Accueil. Les Pixies du Chaos, Tome 5: Le Cœur d'Irsa
Le rêve tomba en morceaux quand je me réveillai en entendant un cri. Je mis un moment à comprendre que c’était ma voix qui criait, et mon corps qui bougeait. Kala donnait des coups de poing contre le sol du Bosquet d’Irsa.
— « Je le déteste, maudit saïjit, je le déteste ! »
“Kala ?” m’inquiétai-je.
Le Pixie s’arrêta soudainement et serra si fort les poings qu’il me fit mal.
“Kala, ça fait mal,” protestai-je.
— « Ah ? Ça fait mal ? » répliqua-t-il à voix haute avec sarcasme. « Tu ne sais rien de la souffrance, saïjit. Tu m’as écarté comme un insecte ! Je ne te le pardonnerai pas ! »

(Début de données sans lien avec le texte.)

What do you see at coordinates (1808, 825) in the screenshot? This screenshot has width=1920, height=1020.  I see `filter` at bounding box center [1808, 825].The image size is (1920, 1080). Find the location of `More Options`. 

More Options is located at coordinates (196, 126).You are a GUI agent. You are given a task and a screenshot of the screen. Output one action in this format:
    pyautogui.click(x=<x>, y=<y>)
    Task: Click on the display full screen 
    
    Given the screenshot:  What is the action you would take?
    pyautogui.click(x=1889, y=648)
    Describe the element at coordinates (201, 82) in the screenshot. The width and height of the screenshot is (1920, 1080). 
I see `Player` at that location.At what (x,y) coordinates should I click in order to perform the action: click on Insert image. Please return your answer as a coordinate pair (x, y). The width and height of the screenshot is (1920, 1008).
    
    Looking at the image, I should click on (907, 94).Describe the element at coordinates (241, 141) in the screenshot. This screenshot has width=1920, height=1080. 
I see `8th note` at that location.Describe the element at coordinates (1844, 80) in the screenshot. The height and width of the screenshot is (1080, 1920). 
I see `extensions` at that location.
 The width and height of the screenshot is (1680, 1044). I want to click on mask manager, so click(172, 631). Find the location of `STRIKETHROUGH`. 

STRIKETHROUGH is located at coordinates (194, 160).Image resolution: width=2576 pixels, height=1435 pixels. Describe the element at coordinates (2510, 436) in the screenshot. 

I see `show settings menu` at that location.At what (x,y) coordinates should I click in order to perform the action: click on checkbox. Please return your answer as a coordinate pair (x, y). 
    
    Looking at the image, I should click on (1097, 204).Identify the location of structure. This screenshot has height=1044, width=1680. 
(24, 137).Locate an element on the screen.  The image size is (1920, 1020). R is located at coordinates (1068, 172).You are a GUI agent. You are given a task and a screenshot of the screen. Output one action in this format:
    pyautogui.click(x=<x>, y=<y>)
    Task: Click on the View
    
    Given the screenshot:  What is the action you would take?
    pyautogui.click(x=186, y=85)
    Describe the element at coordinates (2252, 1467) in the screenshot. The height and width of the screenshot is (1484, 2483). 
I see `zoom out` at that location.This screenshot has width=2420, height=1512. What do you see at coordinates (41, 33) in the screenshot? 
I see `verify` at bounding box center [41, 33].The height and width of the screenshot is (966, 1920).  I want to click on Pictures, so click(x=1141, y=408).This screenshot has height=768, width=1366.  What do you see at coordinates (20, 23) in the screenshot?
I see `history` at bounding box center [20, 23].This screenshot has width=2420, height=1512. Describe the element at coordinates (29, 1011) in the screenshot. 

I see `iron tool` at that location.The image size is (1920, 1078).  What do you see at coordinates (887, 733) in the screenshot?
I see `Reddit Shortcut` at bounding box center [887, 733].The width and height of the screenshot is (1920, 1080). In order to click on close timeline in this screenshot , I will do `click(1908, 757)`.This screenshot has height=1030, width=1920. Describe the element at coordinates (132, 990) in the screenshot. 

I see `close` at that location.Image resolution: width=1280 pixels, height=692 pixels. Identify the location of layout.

Il donna un autre coup de poing. Nos mains n’avaient pas de gants et la peau était couverte d’écorchures. Depuis quand Kala était-il réveillé ? Et pourquoi ne m’étais-je pas réveillé avec lui ?
“Une seconde,” l’arrêtai-je. “Tu veux parler de tout à l’heure quand je t’ai empêché de contrôler le corps pour que tu ne te précipites pas derrière Jiyari ? Je reconnais que je t’ai manqué de respect en ne t’avertissant pas, mais mon Datsu était débridé et je n’ai pensé qu’au moyen le plus efficace de t’arrêter. Je ne sais même pas comment j’ai fait… Attends !” m’alarmai-je mentalement quand Kala frappa notre tête contre les plantes. Heureusement, il n’y avait aucun mur de roche aux alentours, quoique les plantes qui nous entouraient ne soient pas spécialement tendres… Quelques lianes s’agitèrent, énervées. “Je comprends que tu sois en colère, mais, maintenant, nous avons des problèmes plus urgents. Où sont Yanika et Saoko ?”
Kala grogna.
— « Je ne sais pas. Quand je me suis réveillé, nous étions ici. Je te déteste. »
— « Jusqu’alors, nous étions de bons amis, » objectai-je, lui volant le corps pour jeter un coup d’œil alentour. Des plantes et encore des plantes de tous côtés. Il fallait espérer que Yanika et les autres allaient bien eux aussi…
— « Tu ne vas même pas demander pardon ? » grogna Kala, reprenant le corps avec fermeté. Il ne voulait pas me le laisser…
Je soupirai.
“Pardon, Kala. Ne te mets pas dans cet état. Je l’ai fait sans y penser. Tu me pardonnes ?”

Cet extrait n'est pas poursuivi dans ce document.